Book Review: The Cult of the Amateur - How Blogs, MySpace, YouTube, and the Rest of Today's User-Generated Media are Destroying Our Economy, Our Culture, and Our Values by Andrew Keen - Page 2

From the dumbing down of media, to the unfiltered web of lies or truth, and the risks to children in the artificial reality online, Keen also does a good job of explaining the inherent risks in search engine technology. The aggregated result of our web searches, and snippets of private information stored online, with our permission, provide the world with an unstoppable database of private information in public hands.

Other points raised:

  • The more we empower the amateur, the more we undermine the authority of experts, and so we get what we pay for.
  • Who polices the blogs that misstate information, and wiki entries that alter history or spread rumor as fact?
  • Where are the editors, fact checkers, regulators, and skilled journalists?
Since Web 2.0 isn't going to roll over and die, Keen concludes The Cult of the Amateur with examples of ways we can put Web 2.0 back in the hands of the experts. He sites the British newspaper, the Guardian Unlimited, which "does a brilliant job of integrating the authoritative traditions of the newspaper with the interactive democracy of the Web 2.0 world." Of necessity, other newspapers and journalism sites now follow the same path: using the web to bring the best journalism to more people through more methods, but it is solid, tested, journalism backed by integrity.
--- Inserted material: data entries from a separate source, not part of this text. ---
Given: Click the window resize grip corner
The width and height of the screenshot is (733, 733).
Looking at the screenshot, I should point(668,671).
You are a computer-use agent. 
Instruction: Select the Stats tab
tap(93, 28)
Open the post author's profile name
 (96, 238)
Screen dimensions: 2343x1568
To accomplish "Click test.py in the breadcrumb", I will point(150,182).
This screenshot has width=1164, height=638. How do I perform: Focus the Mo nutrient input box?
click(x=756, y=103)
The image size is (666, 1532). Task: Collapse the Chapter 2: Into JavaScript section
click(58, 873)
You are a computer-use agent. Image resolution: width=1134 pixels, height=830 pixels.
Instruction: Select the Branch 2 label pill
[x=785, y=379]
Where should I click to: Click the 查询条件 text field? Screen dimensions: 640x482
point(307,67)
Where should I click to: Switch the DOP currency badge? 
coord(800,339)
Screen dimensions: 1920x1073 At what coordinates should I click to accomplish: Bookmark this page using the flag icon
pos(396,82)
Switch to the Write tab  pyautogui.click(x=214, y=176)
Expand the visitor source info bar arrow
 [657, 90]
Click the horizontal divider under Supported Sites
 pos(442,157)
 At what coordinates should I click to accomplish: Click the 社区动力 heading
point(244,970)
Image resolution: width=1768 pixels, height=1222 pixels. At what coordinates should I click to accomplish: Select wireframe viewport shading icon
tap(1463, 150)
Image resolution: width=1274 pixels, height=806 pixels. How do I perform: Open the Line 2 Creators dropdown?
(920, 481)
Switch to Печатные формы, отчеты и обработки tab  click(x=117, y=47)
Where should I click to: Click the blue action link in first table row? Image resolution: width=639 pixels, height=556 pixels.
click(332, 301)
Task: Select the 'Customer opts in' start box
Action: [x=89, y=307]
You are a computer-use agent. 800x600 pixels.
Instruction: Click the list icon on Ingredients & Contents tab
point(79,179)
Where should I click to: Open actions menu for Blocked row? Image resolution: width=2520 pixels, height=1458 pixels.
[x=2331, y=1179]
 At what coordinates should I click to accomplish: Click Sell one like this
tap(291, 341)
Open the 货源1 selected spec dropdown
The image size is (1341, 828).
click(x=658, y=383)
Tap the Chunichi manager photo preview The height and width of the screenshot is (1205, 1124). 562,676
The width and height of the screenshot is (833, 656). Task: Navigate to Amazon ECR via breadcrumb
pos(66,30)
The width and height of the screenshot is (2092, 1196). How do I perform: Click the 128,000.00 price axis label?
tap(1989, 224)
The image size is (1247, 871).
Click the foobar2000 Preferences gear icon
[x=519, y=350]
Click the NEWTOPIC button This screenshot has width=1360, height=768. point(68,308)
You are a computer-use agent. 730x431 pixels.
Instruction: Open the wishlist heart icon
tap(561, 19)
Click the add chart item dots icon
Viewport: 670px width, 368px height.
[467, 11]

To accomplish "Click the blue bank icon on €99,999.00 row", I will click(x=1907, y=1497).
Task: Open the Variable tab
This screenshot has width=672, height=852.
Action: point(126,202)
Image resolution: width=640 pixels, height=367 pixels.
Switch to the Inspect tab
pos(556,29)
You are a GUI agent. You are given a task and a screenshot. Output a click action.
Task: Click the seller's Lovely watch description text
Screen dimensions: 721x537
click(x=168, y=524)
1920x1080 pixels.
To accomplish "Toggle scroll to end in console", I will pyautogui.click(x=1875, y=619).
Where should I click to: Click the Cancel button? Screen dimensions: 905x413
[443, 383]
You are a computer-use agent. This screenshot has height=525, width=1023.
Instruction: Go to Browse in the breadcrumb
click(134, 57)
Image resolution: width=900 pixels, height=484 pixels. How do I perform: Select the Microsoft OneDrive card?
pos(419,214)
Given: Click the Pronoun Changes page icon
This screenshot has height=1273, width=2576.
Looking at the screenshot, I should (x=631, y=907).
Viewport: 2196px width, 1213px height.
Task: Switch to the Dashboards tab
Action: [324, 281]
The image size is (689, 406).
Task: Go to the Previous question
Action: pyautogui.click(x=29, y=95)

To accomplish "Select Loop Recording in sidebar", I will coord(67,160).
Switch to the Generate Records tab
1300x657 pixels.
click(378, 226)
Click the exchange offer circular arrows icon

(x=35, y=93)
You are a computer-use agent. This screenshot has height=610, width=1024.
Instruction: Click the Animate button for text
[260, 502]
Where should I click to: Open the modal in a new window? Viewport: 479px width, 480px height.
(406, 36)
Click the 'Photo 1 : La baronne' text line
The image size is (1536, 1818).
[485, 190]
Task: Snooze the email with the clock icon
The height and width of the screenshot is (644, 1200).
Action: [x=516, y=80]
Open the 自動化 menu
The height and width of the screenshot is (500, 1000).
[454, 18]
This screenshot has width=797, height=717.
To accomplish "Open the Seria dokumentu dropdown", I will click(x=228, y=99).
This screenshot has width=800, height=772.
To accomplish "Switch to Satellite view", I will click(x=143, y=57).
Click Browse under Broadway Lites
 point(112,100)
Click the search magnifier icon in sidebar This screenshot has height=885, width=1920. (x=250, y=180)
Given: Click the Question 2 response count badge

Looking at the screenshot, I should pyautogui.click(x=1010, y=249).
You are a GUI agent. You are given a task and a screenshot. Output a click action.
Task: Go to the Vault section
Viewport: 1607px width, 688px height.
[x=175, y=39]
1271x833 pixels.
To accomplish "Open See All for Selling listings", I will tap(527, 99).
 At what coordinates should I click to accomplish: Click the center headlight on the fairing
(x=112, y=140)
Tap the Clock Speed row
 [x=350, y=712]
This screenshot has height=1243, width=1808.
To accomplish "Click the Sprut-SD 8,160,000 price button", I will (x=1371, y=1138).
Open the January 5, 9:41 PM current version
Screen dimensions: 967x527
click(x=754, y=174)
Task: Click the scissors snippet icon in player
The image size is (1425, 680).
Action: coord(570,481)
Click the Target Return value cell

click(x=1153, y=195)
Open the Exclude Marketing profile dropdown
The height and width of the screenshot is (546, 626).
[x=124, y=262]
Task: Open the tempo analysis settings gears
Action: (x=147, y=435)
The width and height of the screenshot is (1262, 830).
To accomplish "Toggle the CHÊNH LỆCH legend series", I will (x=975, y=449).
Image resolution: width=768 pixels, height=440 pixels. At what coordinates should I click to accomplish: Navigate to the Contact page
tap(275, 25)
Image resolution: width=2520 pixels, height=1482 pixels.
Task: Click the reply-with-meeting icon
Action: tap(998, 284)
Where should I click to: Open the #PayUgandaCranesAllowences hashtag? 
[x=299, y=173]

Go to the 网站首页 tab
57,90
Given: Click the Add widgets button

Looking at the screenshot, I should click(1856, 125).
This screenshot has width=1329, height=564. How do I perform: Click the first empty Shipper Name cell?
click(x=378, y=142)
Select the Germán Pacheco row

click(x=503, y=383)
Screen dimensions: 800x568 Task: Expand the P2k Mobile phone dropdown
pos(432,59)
Intended to stimulate open-minded discussion of the digital revolution, Keen's book will open your eyes to the rapid changes in society brought about by user-generated resources online, and the staggering economic cost of transforming "other people's free content into a multi-billion dollar advertising machine."

If you don't have time to read about how Web 2.0 robs us of our time – maybe Keen has made his point.